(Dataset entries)
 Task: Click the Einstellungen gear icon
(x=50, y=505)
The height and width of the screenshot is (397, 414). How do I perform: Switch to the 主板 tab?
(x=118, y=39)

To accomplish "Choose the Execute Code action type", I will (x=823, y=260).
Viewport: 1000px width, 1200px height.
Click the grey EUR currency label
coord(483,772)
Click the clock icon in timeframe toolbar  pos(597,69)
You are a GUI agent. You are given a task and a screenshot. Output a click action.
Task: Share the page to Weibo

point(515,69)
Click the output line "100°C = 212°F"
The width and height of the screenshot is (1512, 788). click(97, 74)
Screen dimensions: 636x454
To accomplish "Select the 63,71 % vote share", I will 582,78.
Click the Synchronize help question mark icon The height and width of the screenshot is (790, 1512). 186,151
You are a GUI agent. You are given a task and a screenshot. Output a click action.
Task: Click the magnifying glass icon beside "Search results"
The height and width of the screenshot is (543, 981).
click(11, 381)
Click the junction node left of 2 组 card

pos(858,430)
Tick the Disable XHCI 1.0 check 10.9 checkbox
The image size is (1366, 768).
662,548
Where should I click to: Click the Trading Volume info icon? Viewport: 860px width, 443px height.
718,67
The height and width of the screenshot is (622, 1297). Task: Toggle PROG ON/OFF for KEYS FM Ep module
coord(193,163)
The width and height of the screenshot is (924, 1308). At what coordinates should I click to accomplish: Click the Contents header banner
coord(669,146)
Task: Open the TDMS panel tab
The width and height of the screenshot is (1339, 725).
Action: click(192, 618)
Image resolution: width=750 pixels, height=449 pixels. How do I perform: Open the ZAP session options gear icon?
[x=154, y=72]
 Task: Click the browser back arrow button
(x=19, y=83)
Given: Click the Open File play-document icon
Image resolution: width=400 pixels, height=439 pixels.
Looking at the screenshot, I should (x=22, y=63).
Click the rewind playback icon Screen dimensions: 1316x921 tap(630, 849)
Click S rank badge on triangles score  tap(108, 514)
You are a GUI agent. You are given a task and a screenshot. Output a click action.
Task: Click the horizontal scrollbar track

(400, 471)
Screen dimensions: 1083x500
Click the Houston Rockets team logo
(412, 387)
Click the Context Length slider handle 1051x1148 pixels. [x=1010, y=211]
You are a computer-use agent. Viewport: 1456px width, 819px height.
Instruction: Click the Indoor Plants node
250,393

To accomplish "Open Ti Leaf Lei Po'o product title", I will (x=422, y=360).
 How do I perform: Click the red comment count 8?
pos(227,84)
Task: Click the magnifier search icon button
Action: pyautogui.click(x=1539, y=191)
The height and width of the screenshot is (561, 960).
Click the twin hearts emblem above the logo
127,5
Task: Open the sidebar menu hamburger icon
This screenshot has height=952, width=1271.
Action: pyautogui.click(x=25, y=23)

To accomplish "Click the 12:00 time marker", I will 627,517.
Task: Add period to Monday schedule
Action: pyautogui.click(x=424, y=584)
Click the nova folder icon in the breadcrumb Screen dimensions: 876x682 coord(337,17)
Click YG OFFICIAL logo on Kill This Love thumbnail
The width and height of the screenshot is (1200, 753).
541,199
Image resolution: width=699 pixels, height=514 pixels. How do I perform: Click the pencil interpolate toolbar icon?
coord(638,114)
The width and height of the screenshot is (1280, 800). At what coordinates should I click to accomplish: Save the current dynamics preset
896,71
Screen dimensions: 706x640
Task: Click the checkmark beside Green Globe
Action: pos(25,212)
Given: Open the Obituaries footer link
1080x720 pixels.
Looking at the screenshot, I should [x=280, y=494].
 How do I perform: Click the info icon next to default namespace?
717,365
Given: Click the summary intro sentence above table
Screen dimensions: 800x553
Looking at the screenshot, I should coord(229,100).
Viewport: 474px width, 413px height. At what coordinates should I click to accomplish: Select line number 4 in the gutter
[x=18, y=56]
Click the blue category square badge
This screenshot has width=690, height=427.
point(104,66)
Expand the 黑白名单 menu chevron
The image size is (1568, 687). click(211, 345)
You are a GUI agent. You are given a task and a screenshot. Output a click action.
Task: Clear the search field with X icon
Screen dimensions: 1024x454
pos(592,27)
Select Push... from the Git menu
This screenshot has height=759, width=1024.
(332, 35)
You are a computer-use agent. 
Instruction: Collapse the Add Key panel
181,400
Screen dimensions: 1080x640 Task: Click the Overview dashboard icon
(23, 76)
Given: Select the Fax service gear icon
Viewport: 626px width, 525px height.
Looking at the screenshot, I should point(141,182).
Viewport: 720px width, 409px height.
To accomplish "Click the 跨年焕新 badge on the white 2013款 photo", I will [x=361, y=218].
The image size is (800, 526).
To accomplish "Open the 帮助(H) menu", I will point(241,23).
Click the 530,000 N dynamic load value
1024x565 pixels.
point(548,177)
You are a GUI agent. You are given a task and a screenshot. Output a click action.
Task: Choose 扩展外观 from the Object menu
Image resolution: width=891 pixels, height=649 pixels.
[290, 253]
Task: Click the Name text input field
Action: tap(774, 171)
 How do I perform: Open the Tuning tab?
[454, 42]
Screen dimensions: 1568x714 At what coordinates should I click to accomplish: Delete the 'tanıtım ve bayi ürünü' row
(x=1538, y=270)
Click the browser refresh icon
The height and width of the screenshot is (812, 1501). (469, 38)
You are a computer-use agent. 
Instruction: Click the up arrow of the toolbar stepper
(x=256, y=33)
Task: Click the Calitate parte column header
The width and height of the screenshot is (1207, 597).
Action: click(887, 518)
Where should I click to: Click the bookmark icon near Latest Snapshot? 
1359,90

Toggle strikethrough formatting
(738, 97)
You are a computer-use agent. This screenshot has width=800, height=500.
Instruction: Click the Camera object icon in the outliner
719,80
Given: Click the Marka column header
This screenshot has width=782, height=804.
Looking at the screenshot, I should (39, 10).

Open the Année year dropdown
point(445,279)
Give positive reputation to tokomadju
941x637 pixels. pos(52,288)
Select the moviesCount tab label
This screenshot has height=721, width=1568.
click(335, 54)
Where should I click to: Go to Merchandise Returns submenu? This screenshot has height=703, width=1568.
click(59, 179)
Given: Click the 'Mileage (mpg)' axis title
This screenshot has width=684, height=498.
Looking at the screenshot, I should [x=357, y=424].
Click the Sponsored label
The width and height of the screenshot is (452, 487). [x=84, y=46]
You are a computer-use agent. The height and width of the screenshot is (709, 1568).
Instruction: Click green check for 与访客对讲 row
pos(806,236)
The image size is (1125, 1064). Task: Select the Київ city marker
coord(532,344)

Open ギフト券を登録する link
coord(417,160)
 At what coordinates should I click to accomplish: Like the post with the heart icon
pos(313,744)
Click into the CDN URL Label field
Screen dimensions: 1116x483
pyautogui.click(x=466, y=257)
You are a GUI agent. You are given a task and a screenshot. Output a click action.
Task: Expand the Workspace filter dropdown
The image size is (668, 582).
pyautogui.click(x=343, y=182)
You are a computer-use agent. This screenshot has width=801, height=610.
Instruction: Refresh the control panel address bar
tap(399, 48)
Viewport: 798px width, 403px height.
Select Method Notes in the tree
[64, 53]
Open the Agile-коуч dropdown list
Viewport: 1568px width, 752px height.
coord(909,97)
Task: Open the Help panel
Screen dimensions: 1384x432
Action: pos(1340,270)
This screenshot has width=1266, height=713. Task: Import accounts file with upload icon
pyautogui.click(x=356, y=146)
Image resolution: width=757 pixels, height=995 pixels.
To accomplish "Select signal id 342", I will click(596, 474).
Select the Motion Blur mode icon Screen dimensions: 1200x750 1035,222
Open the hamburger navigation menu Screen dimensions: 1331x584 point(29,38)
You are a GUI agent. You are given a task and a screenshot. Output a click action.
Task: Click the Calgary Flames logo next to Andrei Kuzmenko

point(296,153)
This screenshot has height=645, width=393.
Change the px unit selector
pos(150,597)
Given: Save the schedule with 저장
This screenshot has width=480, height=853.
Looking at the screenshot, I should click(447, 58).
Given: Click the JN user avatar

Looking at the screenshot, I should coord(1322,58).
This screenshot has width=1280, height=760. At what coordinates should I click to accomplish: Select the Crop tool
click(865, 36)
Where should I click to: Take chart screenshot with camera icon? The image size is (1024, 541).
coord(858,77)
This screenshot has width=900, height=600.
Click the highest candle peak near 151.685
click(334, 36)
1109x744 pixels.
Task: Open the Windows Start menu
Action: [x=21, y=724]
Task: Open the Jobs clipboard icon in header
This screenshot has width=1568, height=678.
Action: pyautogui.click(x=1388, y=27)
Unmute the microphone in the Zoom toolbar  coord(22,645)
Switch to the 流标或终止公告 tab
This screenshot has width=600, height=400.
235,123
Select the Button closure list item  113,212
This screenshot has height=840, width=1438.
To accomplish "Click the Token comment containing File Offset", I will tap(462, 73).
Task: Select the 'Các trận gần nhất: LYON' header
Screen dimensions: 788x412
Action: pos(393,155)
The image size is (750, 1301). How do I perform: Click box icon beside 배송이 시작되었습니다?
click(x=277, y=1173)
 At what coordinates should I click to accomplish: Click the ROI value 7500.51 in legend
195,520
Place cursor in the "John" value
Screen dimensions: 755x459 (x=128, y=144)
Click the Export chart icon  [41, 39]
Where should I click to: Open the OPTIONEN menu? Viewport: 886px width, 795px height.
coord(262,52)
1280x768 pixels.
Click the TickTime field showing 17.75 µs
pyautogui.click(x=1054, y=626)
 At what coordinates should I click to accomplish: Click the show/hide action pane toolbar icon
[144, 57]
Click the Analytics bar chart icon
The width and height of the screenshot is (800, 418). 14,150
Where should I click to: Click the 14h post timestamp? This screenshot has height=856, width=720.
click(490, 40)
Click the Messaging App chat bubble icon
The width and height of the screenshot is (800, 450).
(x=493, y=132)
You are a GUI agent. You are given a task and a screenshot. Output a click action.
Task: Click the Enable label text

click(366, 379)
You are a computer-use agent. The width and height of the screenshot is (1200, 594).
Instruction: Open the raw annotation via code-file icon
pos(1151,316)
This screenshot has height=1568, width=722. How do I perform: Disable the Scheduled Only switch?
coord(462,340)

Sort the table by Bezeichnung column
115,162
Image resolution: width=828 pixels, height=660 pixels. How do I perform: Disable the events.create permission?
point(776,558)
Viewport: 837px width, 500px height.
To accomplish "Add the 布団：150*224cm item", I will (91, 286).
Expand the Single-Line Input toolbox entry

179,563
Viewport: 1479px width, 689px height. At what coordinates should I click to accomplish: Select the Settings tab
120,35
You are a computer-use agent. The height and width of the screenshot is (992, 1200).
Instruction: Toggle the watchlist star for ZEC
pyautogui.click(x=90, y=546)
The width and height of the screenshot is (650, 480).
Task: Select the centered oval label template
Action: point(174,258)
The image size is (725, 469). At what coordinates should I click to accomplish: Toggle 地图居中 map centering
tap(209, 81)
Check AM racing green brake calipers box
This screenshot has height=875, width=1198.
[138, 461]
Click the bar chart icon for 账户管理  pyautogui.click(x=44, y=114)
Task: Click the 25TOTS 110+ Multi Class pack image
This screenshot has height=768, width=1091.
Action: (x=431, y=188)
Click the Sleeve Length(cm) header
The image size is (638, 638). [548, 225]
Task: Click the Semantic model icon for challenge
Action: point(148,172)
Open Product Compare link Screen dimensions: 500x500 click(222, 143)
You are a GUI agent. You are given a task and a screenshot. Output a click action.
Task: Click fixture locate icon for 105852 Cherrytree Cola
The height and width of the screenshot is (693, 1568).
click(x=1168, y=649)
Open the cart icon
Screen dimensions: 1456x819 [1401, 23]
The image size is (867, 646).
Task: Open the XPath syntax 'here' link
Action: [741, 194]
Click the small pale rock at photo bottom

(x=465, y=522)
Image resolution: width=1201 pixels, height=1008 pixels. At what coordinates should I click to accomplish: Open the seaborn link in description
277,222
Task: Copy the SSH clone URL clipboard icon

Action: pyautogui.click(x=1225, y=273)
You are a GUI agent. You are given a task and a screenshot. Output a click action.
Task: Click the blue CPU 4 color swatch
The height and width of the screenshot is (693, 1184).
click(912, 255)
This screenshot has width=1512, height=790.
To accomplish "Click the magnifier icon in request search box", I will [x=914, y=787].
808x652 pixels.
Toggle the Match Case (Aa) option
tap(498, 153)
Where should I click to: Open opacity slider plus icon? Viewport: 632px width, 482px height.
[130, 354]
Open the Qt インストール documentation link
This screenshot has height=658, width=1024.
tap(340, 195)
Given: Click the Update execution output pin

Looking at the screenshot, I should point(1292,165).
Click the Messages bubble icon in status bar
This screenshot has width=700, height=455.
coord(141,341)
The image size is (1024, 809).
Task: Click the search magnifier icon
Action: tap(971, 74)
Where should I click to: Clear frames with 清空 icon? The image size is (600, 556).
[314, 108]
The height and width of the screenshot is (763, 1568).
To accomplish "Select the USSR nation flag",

▶ [Instructions for the task] Please output an exact copy of the lines above, from the opening line of the data down to the line that contains "Click S rank".

▶ [Response area]
 Task: Click the Einstellungen gear icon
(x=50, y=505)
The height and width of the screenshot is (397, 414). How do I perform: Switch to the 主板 tab?
(x=118, y=39)

To accomplish "Choose the Execute Code action type", I will (x=823, y=260).
Viewport: 1000px width, 1200px height.
Click the grey EUR currency label
coord(483,772)
Click the clock icon in timeframe toolbar  pos(597,69)
You are a GUI agent. You are given a task and a screenshot. Output a click action.
Task: Share the page to Weibo

point(515,69)
Click the output line "100°C = 212°F"
The width and height of the screenshot is (1512, 788). click(97, 74)
Screen dimensions: 636x454
To accomplish "Select the 63,71 % vote share", I will 582,78.
Click the Synchronize help question mark icon The height and width of the screenshot is (790, 1512). 186,151
You are a GUI agent. You are given a task and a screenshot. Output a click action.
Task: Click the magnifying glass icon beside "Search results"
The height and width of the screenshot is (543, 981).
click(11, 381)
Click the junction node left of 2 组 card

pos(858,430)
Tick the Disable XHCI 1.0 check 10.9 checkbox
The image size is (1366, 768).
662,548
Where should I click to: Click the Trading Volume info icon? Viewport: 860px width, 443px height.
718,67
The height and width of the screenshot is (622, 1297). Task: Toggle PROG ON/OFF for KEYS FM Ep module
coord(193,163)
The width and height of the screenshot is (924, 1308). At what coordinates should I click to accomplish: Click the Contents header banner
coord(669,146)
Task: Open the TDMS panel tab
The width and height of the screenshot is (1339, 725).
Action: click(192, 618)
Image resolution: width=750 pixels, height=449 pixels. How do I perform: Open the ZAP session options gear icon?
[x=154, y=72]
 Task: Click the browser back arrow button
(x=19, y=83)
Given: Click the Open File play-document icon
Image resolution: width=400 pixels, height=439 pixels.
Looking at the screenshot, I should (x=22, y=63).
Click the rewind playback icon Screen dimensions: 1316x921 tap(630, 849)
Click S rank badge on triangles score  tap(108, 514)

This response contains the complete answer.